Но охотникам нет дела до трактира: ни один из них даже голову не повернул в его сторону. У них другая цель – и она там, внизу, на дне чаши. Там, где маленькие, словно муравьи, люди неловко скользят по гладкому льду, рискуя поскользнуться (что, кстати, с одним из них уже и произошло) или провалиться в прорубь, зияющую с левой стороны импровизированного катка. Скользкий лед – самый частый элемент зимних пейзажей нидерландских мастеров, вышедших из школы Брейгеля, и один из излюбленных символов опасностей, подстерегающих смертных на жизненном пути. Как и ловушка для птиц, которая тоже тут, в самом центре, напоминает нам о дьяволе, ловце душ человеческих.

В этот мир и направляются три охотника в сопровождении собачьей своры. Собаки так же, как и их хозяева, бредут по вязкому снегу без дороги, где до них не ходил никто, глядя прямо перед собой, не то усталые, не то задумчивые. И лишь одна собака повернула голову – и посмотрела, воздев глаза, прямо на нас. Или на Того, чьими глазами мы смотрим на эту сцену.

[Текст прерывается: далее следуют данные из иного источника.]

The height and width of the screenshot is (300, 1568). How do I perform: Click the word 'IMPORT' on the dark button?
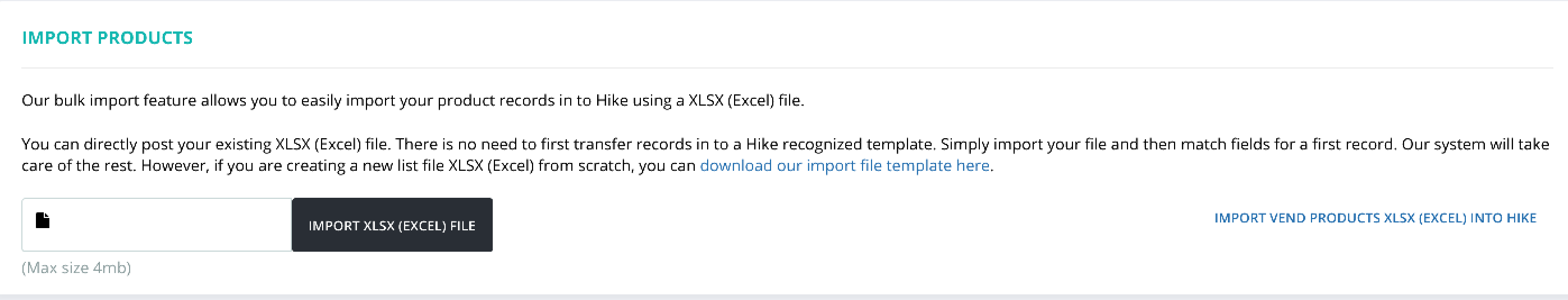click(334, 226)
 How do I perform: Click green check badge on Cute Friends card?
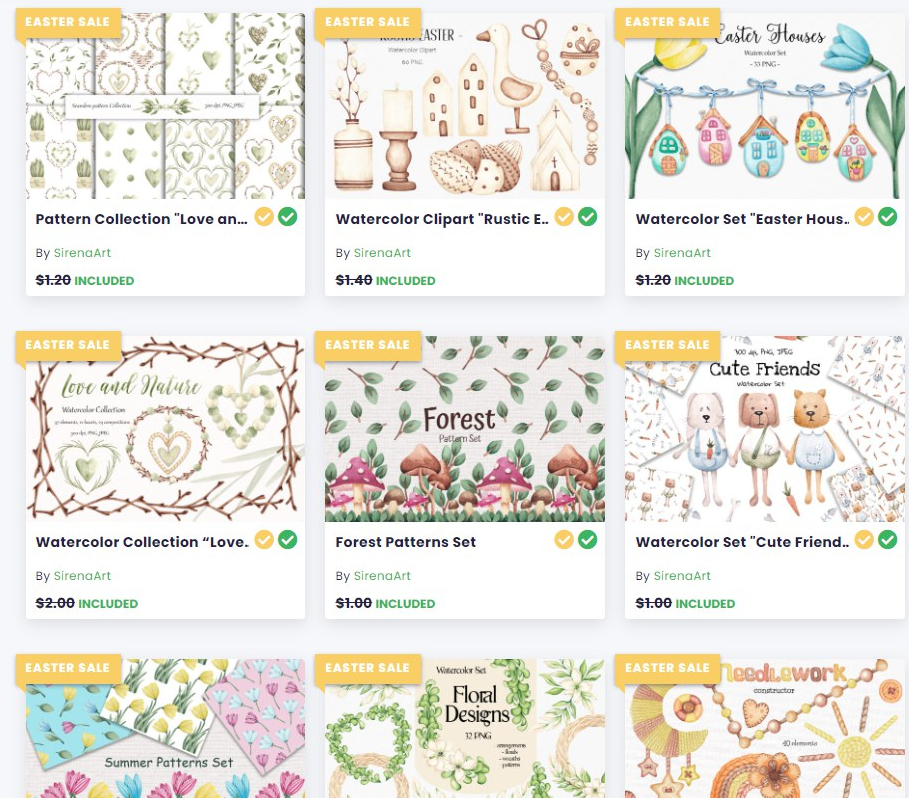tap(887, 540)
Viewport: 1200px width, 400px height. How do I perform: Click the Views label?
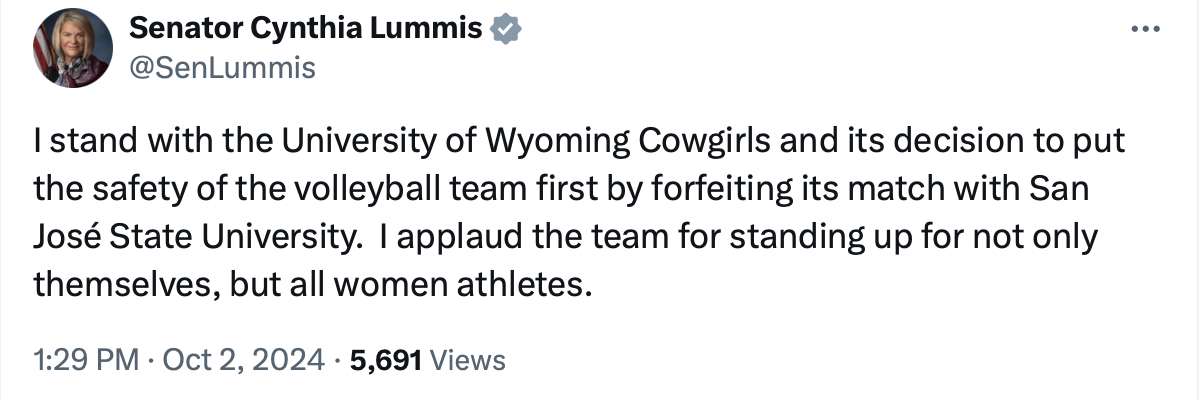[473, 360]
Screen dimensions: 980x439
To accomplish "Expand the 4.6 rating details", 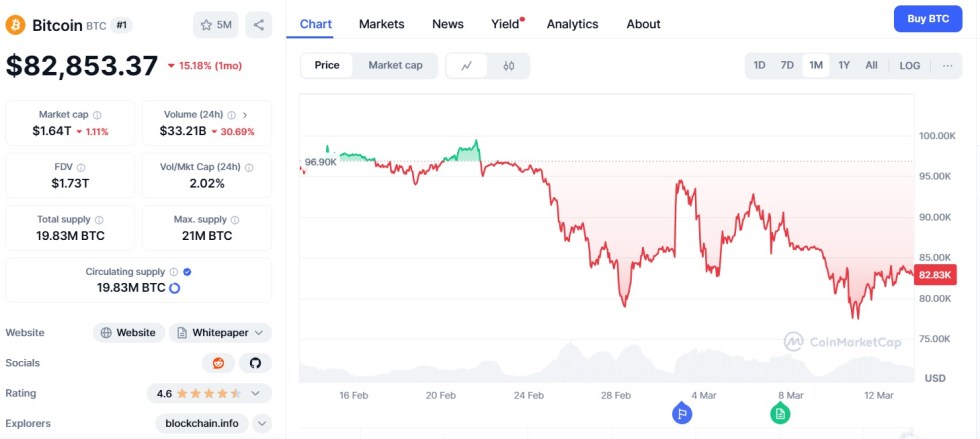I will [x=256, y=394].
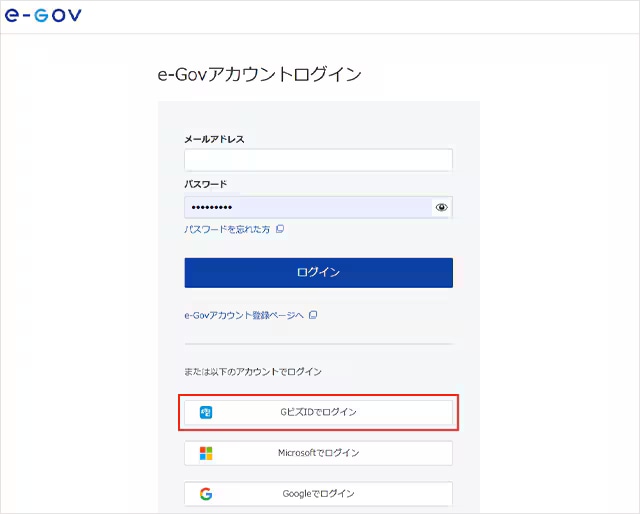Click the パスワード field label
Screen dimensions: 640x514
(205, 184)
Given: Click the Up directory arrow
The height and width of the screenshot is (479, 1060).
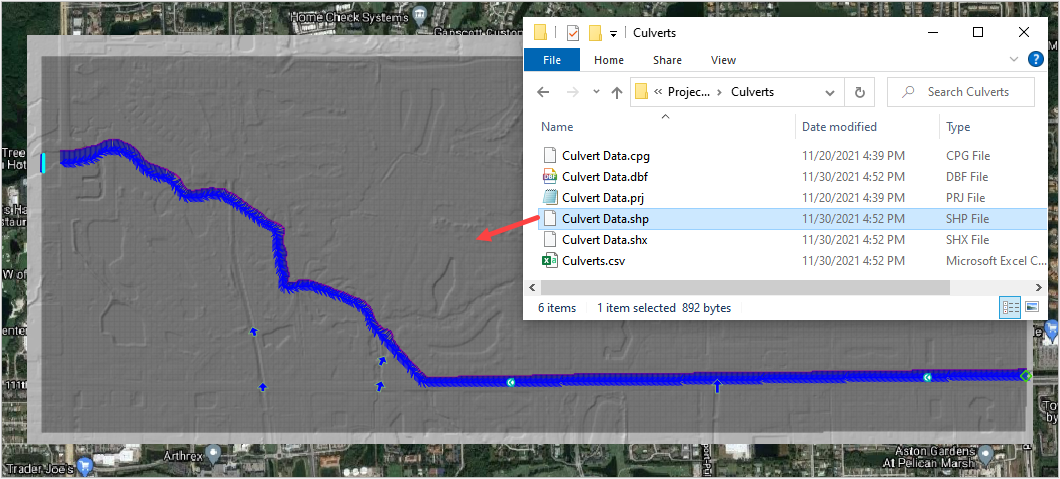Looking at the screenshot, I should 617,92.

Охотники и их «свита» кажутся огромными не только по сравнению с людьми-муравьями внизу, но и по отношению к семье трактирщика, находящейся, судя по тому пространству, что отделяет ее от путников, не так далеко. И эта непропорциональность бросается в глаза настолько сильно, что невольно возникает ощущение, будто охотники присутствуют в каком-то ином измерении. Или пришли в пространство картины из другого измерения. Каким далеким от них кажется мир внизу! Насколько плотно они заполняют пространство левого нижнего угла картины!

Четким равносторонним треугольником спускаются три фигуры в людской мир, полный опасностей и ловушек. Тринадцать собак идут вместе с ними. Дороги нет, но она им не нужна: путь их направлен четырьмя деревьями на переднем плане. Ни одно число на картинах Брейгеля, да и вообще художников этого времени, не случайно, каждая деталь наполнена смыслом, превращая картину в текст, вернее, в проповедь, ведь культура эпохи Возрождения глубоко религиозна.

Давайте же прочитаем текст, оставленный нам Питером Брейгелем на одном из самых значимых и мистических своих полотен. Почему мистических? Да потому, что перед нами – величайший акт милосердия Божьего, момент, когда мир небесный пришел в мир земной.

Сама Троица спускается к людям. Сопровождают ее тринадцать собак – двенадцать Апостолов во главе с Христом. Образ собаки как пастыря стада человеческого уверенно вошел в мир христианской символики вместе с католическими монашескими орденами. Четыре евангелиста – четыре дерева – четыре столпа христианского учения направляют их путь, так что не нужна им дорога.

Дорога остается для людей, там, внизу, между дном чаши и склонами гор. Там она нужна, чтобы направлять человека на пути его духовного роста, символами которого являются гора и дорога, ведущая вверх по горному склону.

Так что не пищу телесную несут охотники людям, а Слово Божье, слово утешения в скорби и надежды на лучшее.